- **TASKS TO COMPLETE**:
#1 According to the Naples Garden Club history, in what year did the club move its headquarters into the Naples Depot?
#2 From the Naples Garden Club history, set down the passage starting with "Over the decades" and going on through "1953, Naples was a community of only 2000 people.".
#3 In the Naples Garden Club history, turn the paragraph that begins "Over the decades" into a short list that keeps its main facts.

- **QUOTED PASSAGE**:
BEGIN
In 1953, when the founding 30 members of the Naples Garden Club came together for their first meeting, Naples was a community of only 2000 people. Its first hospital had yet to open and many other familiar institutions were still years away from development. The Garden Club focused its efforts on educating members about horticulture and conservation and raising funds to help beautify the growing community.
Those first years featured annual picnic meetings at Caribbean Gardens and speakers from the University of Miami. Southwest Florida was undergoing rapid changes, and the Naples Garden Club participated in many of them. Its first charitable endeavors were plantings at the Naples Community Hospital, the new high school on Third Street (now the site of Gulf View Middle School) and the brand new western entrance to Everglades National Park.
Two major events, the Flower Show and the House and Garden Tour, started in tandem in the spring of 1955. Eventually separated, the Flower Show has continued to be a major focus of the Garden Club’s educational programming and the House and Garden Tour has become its major fundraiser.
Over the decades the Naples Garden Club has funded beautification efforts at most public and non-profit institutions in Naples, including many public schools, Big Cypress Nature Center (now the Conservancy of Southwest Florida), the City of Naples, the George Washington Carver Housing Project, Naples Depot, Palm Cottage, the Philharmonic and Rookery Bay. Its civic contributions have totaled over $600,000. It has given over $100,000 in scholarships.
In 1978 the Garden Club moved into new headquarters at the Naples Depot. Horticulture and design classes, monthly meetings and the Flower Show were held there until 2005, when we opened our new offices at the Naples Botanical Garden.
Naples Garden Club celebrated its 60th anniversary in 2013. When 34 enthusiasts founded the club in 1953, Naples was a community of only 2000 people.
END
- **MATERIAL PROVIDED**:
BEGIN
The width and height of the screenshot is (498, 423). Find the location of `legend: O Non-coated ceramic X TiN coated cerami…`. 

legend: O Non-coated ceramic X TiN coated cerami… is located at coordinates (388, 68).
END
- **RESULTS FOR THE EXERCISE**:
#1 1978

#2
Over the decades the Naples Garden Club has funded beautification efforts at most public and non-profit institutions in Naples, including many public schools, Big Cypress Nature Center (now the Conservancy of Southwest Florida), the City of Naples, the George Washington Carver Housing Project, Naples Depot, Palm Cottage, the Philharmonic and Rookery Bay. Its civic contributions have totaled over $600,000. It has given over $100,000 in scholarships.
In 1978 the Garden Club moved into new headquarters at the Naples Depot. Horticulture and design classes, monthly meetings and the Flower Show were held there until 2005, when we opened our new offices at the Naples Botanical Garden.
Naples Garden Club celebrated its 60th anniversary in 2013. When 34 enthusiasts founded the club in 1953, Naples was a community of only 2000 people.

#3
- The Naples Garden Club has funded beautification at most public and non-profit institutions in Naples, including many public schools, Big Cypress Nature Center (now the Conservancy of Southwest Florida), the City of Naples, the George Washington Carver Housing Project, Naples Depot, Palm Cottage, the Philharmonic and Rookery Bay.
- Civic contributions: over $600,000.
- Scholarships: over $100,000.